____ Fragmento del texto

LA APLICACIÓN DE BENEFICIOS PENALES ES PROCEDENTE CUANDO LA LÍNEA JURISPRUDENCIAL HA VARIADO A FAVOR DEL CONDENADO.

a la luz de la argumentación se establece que habiendo decaído la justificación del aumento de penas del art. 14 de la Ley 890 de 2004, en relación con los delitos incluidos en el art. 26 de la Ley 1121 de 2006 -para los que no proceden rebajas de pena por allanamiento o preacuerdo-, tal incremento punitivo, además de resultar injusto y contrario a la dignidad humana, queda carente de fundamentación, conculcándose de esta manera la garantía de proporcionalidad de la pena. Así mismo, en ejercicio de su función de unificación de la jurisprudencia, la Sala advierte que, en lo sucesivo, una hermenéutica constitucional apunta a afirmar que los aumentos de pena previstos en el art. 14 de la Ley 890 de 2004 son inaplicables frente a los delitos reseñados en el art. 26 de la Ley 1121 de 2006. No sin antes advertir que tal determinación de ninguna manera comporta una discriminación injustificada, en relación con los acusados por otros delitos que sí admiten rebajas de pena por allanamiento y preacuerdo, como quiera que, en eventos de condenas precedidas del juicio oral, la mayor intensidad punitiva no sería el producto de una distinción arbitraria en el momento de la tipificación legal, ajustada por la Corte, sino el resultado de haber sido vencido el procesado en el juicio, sin haber optado por el acogimiento a los incentivos procesales ofrecidos por el legislador; mientras que, frente a sentencias condenatorias por aceptación de cargos, la menor punibilidad, precisamente, sería la consecuencia de haberse acudido a ese margen de negociación, actualmente inaccesible a los delitos referidos en el art. 26 de la Ley 1121 de 2006. En los eventos de secuestro y homicidio doloso, como antes de la entrada en vigencia de la Ley 890 de 2004, incluso desde el Código Penal de 2000, ya se preveían circunstancias de agravación derivadas de la minoría de edad de la víctima, el incremento generalizado de penas del mentado artículo 14, pierde su razón de ser si el procesado opta por la celebración de un preacuerdo o una negociación o decide allanarse a los cargos, pues no se hará benefactor de la significativa rebaja que prevé la ley procesal para el efecto y aun así, se mantendrá un mayor juicio de reproche por afectar los derechos de niños, niñas y/o adolescentes, dado que el incremento por esa condición de la víctima no sufre modificación alguna si se desecha el citado aumento.

________
____ Material proporcionado

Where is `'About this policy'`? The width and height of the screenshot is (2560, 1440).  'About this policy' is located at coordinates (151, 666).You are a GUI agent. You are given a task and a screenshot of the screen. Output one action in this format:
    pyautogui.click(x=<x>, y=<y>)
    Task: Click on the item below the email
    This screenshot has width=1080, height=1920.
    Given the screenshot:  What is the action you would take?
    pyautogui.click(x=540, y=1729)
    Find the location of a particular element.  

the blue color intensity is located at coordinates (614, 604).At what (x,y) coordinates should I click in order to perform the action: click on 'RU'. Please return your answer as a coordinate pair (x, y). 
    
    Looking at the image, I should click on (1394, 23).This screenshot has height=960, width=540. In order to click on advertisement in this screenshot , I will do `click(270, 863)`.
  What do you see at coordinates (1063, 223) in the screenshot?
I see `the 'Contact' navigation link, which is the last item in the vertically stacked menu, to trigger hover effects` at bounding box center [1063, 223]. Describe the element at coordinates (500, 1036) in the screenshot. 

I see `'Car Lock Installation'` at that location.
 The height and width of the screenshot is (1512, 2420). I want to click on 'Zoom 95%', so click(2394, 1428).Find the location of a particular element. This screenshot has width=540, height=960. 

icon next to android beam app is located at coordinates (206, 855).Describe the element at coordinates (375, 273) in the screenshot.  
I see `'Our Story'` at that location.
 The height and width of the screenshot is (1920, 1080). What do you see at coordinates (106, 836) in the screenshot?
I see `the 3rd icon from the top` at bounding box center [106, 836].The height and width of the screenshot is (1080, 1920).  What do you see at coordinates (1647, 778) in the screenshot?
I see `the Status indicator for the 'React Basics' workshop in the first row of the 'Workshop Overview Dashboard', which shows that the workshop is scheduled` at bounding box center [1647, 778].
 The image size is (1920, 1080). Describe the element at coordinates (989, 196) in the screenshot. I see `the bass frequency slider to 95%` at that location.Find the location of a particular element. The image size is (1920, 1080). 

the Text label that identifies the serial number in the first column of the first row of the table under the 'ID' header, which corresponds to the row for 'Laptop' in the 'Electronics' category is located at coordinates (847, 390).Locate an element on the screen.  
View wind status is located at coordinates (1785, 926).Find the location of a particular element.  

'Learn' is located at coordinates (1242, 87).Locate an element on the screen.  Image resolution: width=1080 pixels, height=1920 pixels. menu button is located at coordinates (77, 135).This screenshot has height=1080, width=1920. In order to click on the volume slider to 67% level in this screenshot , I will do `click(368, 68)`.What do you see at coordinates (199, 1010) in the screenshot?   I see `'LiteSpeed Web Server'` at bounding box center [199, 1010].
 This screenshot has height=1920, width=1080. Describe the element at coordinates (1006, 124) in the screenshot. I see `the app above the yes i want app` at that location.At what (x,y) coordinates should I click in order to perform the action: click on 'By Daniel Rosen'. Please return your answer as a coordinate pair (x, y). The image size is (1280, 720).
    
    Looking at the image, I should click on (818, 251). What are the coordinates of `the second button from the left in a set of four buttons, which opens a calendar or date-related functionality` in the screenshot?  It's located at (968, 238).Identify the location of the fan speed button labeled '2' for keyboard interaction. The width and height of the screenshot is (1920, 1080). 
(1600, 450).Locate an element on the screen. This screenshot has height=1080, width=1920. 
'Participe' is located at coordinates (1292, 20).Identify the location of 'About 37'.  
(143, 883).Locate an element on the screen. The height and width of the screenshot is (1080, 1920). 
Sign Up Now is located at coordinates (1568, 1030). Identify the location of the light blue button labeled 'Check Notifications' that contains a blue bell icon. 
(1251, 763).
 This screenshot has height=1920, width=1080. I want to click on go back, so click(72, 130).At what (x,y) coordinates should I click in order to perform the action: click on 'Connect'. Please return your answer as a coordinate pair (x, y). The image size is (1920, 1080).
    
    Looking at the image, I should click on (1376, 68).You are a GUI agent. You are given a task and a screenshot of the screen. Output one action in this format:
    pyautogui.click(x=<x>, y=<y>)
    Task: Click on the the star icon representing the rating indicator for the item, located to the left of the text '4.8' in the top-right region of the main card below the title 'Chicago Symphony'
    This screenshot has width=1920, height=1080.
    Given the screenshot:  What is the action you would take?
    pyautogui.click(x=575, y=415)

________

*Lista de tareas*
- a) Indique, por favor, si cada afirmación concuerda con el fragmento sobre los aumentos de pena, respondiendo sí o no y citando textualmente las palabras del fragmento que lo deciden.
(i) Los aumentos de pena del art. 14 de la Ley 890 de 2004 son inaplicables frente a los delitos del art. 26 de la Ley 1121 de 2006.
(ii) La Sala considera que esa determinación supone una discriminación injustificada frente a los acusados por otros delitos.
(iii) Las circunstancias de agravación por la minoría de edad de la víctima se previeron por primera vez con la Ley 890 de 2004.
- b) Prosiga el fragmento sobre los aumentos de pena a partir de su última oración.

*Respuestas*
- a)
(i) Sí: "los aumentos de pena previstos en el art. 14 de la Ley 890 de 2004 son inaplicables frente a los delitos reseñados en el art. 26 de la Ley 1121 de 2006".
(ii) No: "tal determinación de ninguna manera comporta una discriminación injustificada".
(iii) No: "antes de la entrada en vigencia de la Ley 890 de 2004, incluso desde el Código Penal de 2000, ya se preveían circunstancias de agravación derivadas de la minoría de edad de la víctima".

- b)
Debido a esto se concluye que frente a la imposibilidad de rebaja de pena que existía anteriormente para el delito de acceso carnal violento, tal como lo señalara en su momento el artículo 199-7 de la Ley 1098 de 2006, se debe resaltar que la casación presentada por el condenado debe ser decidida de manera favorable ya que conforme al cambio jurisprudencial sentado por la Corte Suprema de Justicia en los fallos del 27 de febrero de 2013 y 4 de marzo de 2015 , ya que ahora existe la posibilidad de acceder a la rebaja de la pena por la aceptación de los cargos que le eran imputados al investigado.